Collected data:
• • • • •
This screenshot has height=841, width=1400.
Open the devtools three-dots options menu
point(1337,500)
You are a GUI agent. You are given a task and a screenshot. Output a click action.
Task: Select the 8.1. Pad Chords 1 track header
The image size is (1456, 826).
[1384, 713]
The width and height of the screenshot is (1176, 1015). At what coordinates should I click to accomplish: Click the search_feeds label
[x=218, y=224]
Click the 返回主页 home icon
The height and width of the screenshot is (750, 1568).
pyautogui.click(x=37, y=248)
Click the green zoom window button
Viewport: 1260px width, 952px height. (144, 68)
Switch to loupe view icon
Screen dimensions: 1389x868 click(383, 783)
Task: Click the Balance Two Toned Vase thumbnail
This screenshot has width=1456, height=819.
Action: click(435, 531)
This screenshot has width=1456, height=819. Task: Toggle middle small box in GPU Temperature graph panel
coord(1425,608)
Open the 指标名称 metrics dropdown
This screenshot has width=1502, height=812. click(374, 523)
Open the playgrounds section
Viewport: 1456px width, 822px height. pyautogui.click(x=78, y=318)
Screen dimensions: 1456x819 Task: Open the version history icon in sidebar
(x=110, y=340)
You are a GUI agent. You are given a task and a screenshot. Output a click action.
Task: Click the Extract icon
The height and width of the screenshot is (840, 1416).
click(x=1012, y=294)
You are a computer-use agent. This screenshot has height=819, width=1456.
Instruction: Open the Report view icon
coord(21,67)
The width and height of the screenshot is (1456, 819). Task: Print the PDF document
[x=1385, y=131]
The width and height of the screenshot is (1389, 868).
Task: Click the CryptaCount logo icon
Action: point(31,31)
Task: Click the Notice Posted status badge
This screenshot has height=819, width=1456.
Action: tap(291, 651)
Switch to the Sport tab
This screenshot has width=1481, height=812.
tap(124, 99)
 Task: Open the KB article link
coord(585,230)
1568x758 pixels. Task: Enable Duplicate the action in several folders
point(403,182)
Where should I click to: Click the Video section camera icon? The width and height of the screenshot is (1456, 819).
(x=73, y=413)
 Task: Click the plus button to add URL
• • • • •
THE TASK:
What is wanted is the line containing "This screenshot has width=1481, height=812." and every line after it through the last line of the entries, printed exactly.

ANSWER FOR THE TASK:
This screenshot has width=1481, height=812.
tap(124, 99)
 Task: Open the KB article link
coord(585,230)
1568x758 pixels. Task: Enable Duplicate the action in several folders
point(403,182)
Where should I click to: Click the Video section camera icon? The width and height of the screenshot is (1456, 819).
(x=73, y=413)
 Task: Click the plus button to add URL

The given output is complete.